In Praise of the Stepmother
- First edition (Spanish)
- Author: Mario Vargas Llosa
- Original title: Elogio de la madrastra
- Language: Spanish
- Publisher: Arango
- Publication date: 1988
- Publication place: Peru
- Media type: Print (Hardback & Paperback)
- Pages: 198
- Preceded by: The Storyteller
- Followed by: Death in the Andes

= In Praise of the Stepmother =

1988 novel by Mario Vargas Llosa

In Praise of the Stepmother is an erotic novel by Peruvian writer Mario Vargas Llosa, winner of the Nobel Prize in Literature in 2010. Published in 1988, it is about a sexually open couple whose fantasies lead them to the edge of morality.

The book is dedicated to Spanish film director Luis García Berlanga. The English translation published in 1990 was done by Helen Lane.

== Story ==
Lucrecia and Rigoberto are an upper middle class married couple. On the outside, they look like an average Peruvian couple of their social class. However, they have a rich and open sexual relationship that enriches their life. Their openness with sexuality, however, turns dangerous when Lucrecia starts a relationship with her pre-teen stepson, Fonchito, which ultimately leads to the unraveling of the marriage.

== Main themes ==
This is a book of the erotic novel genre that reflects on the meaning of happiness, sexual morality, and the loss of innocence. It incorporates essays and poetry into the narrative.

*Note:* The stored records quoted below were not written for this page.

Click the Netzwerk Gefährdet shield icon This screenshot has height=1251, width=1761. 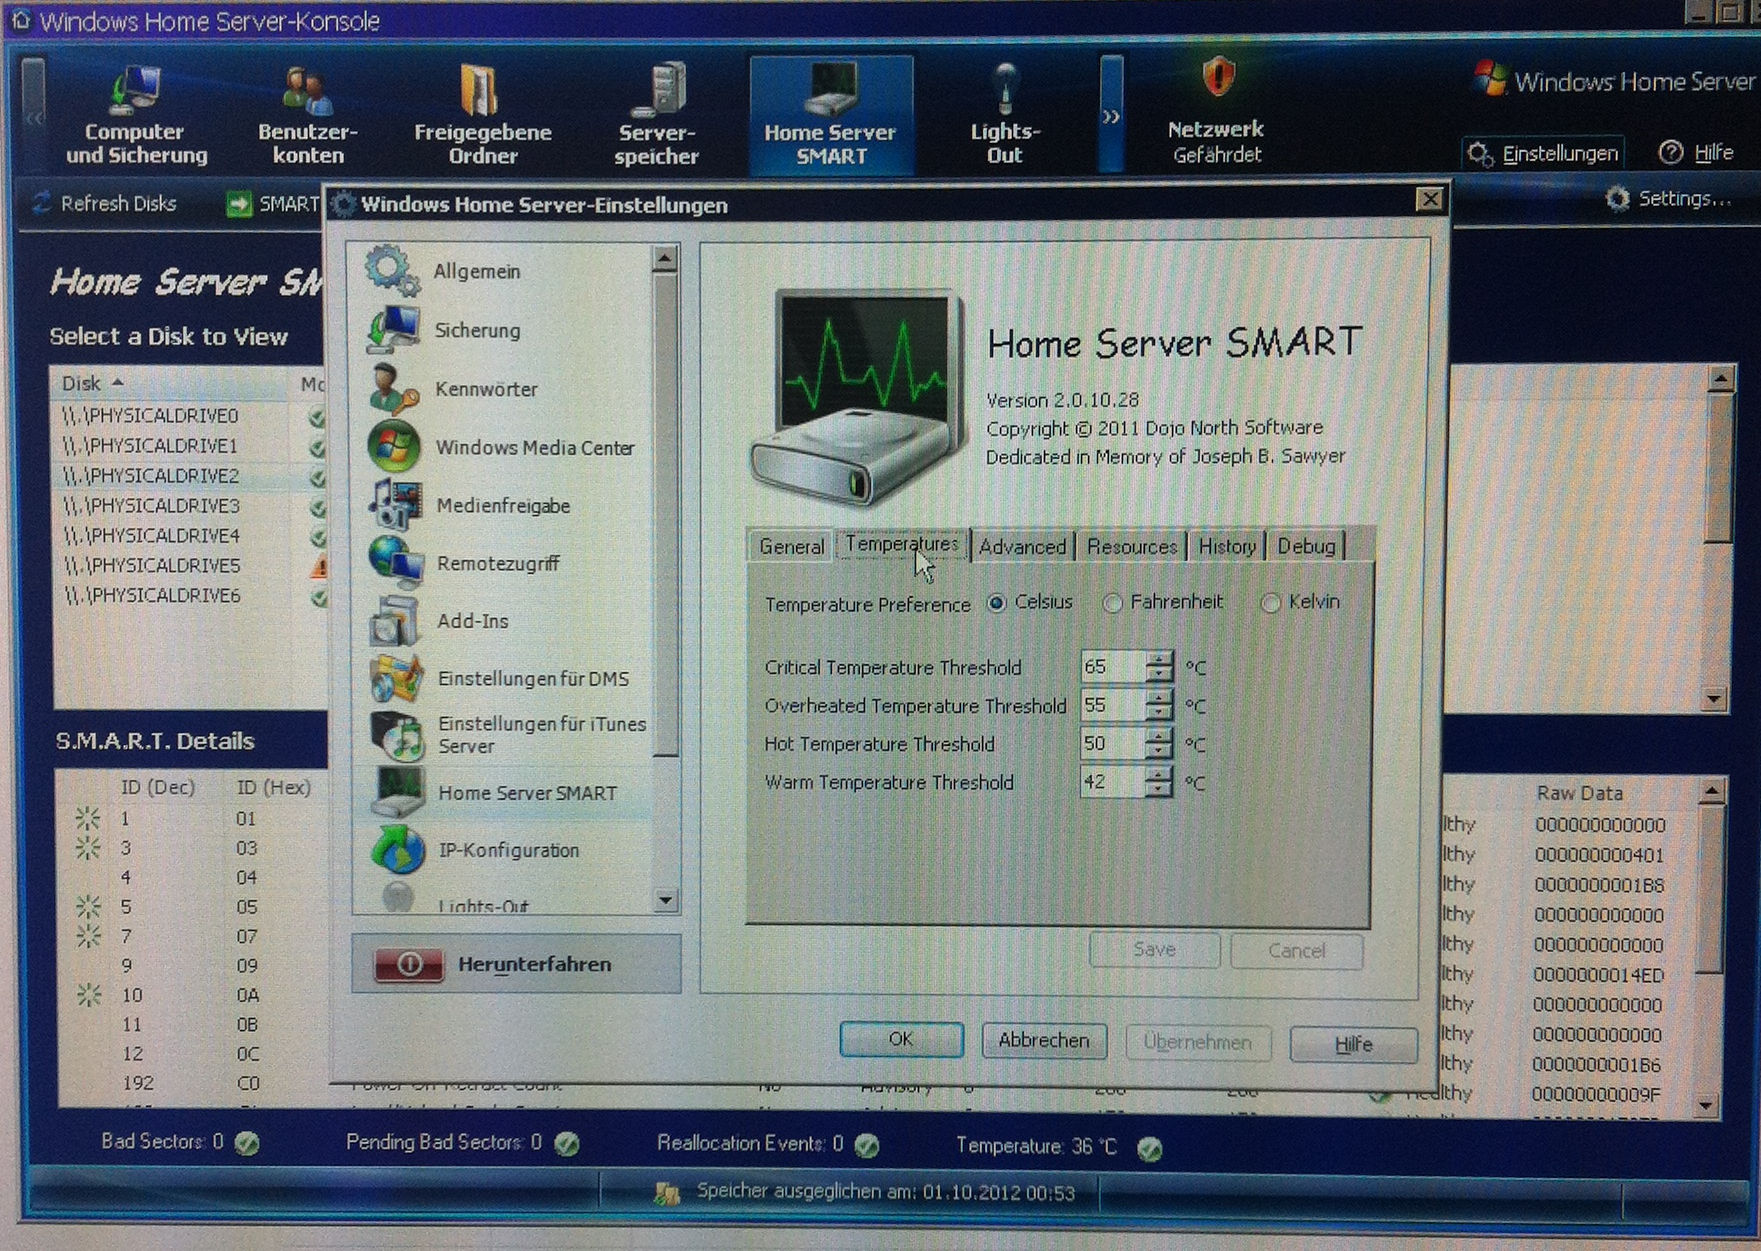pos(1217,78)
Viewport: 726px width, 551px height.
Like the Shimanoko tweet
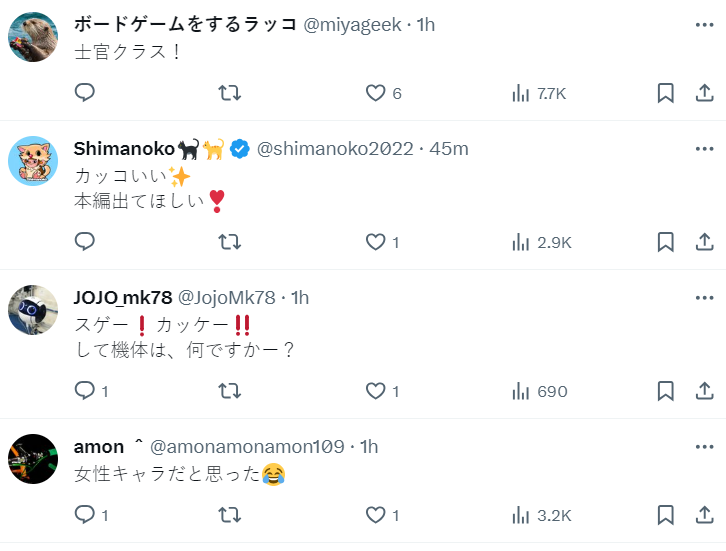pos(376,242)
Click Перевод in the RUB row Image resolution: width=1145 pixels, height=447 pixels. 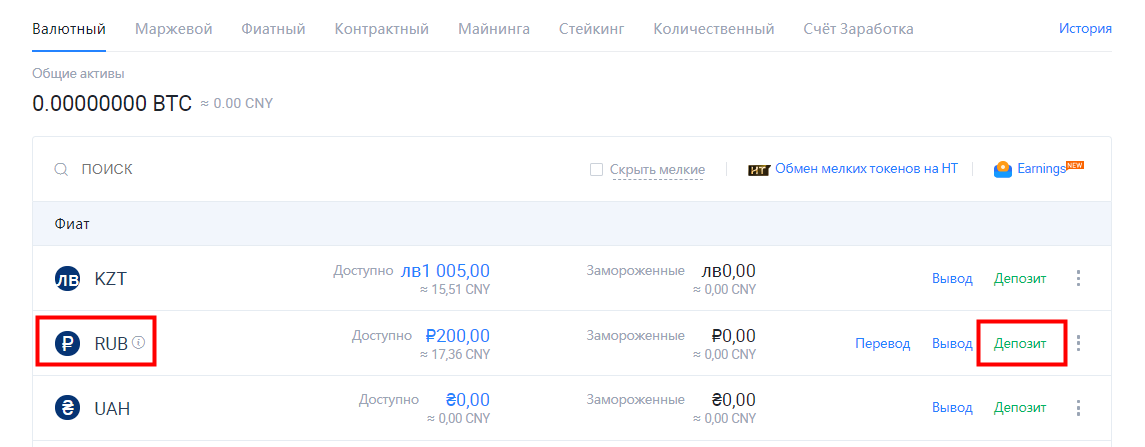pos(883,343)
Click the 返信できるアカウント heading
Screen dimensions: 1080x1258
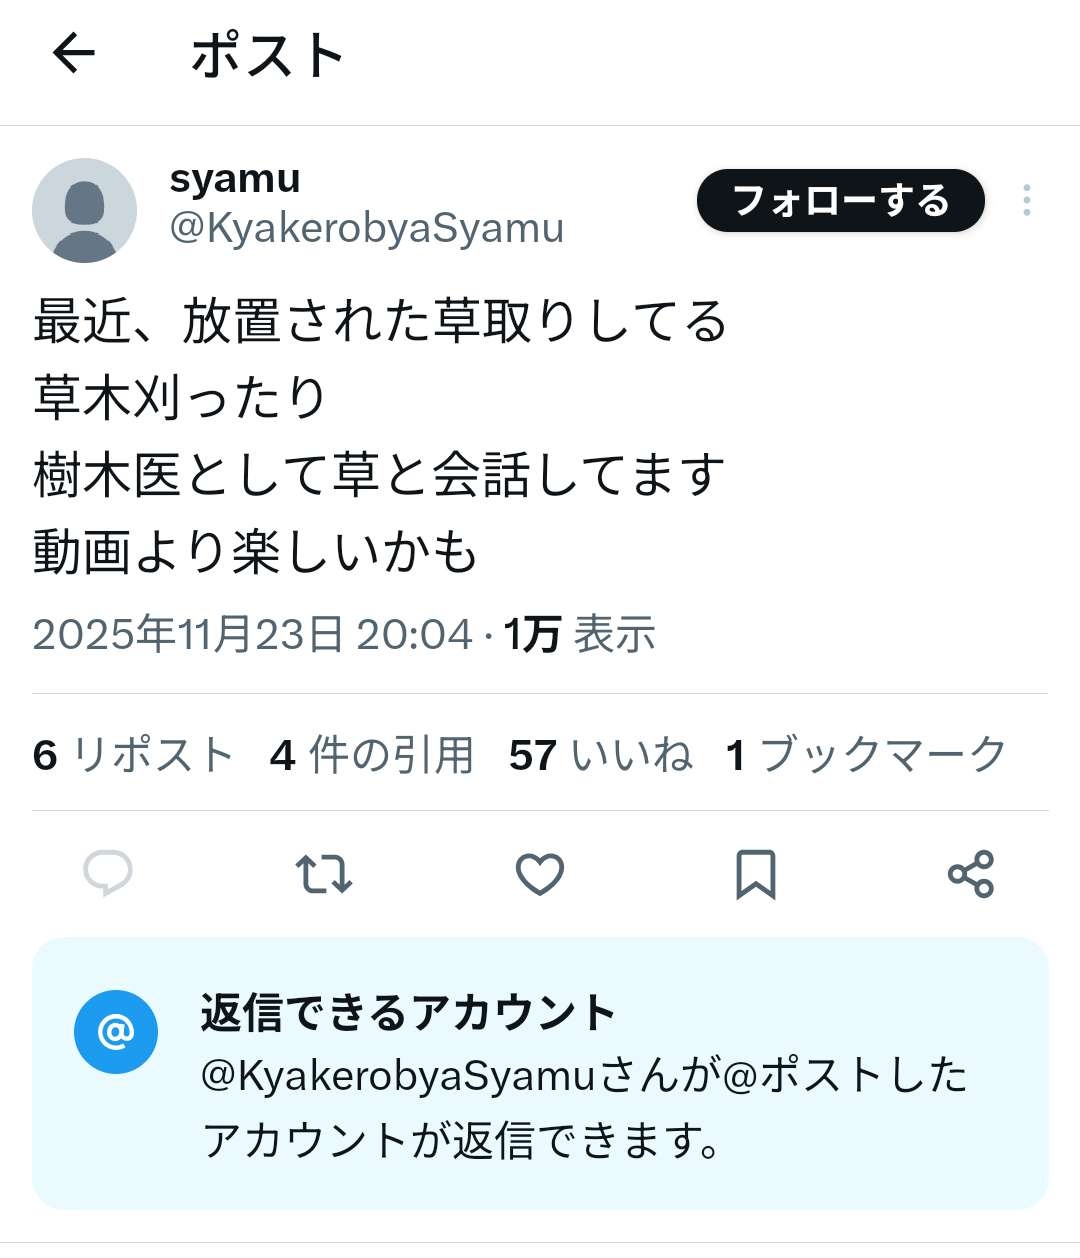408,1013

It also has vivid descriptions and analysis of famous art representing erotic scenes, in particular from the Peruvian painter Fernando de Szyszlo and the Flemish master Jacob Jordaens.

== Main characters ==
- Don Rigoberto – Husband of Lucrecia and father of Alfonsito (Fonchito),
- Doña Lucrecia – Second wife of Rigoberto and stepmother of Alfonsito,
- Alfonsito (Fonchito) – Son of Don Rigoberto,
- Justiniana – Domestic Employee

== Related books ==
In 1997 Vargas Llosa published Notebooks of Don Rigoberto, a follow-up novel that also belongs to the erotic novel genre.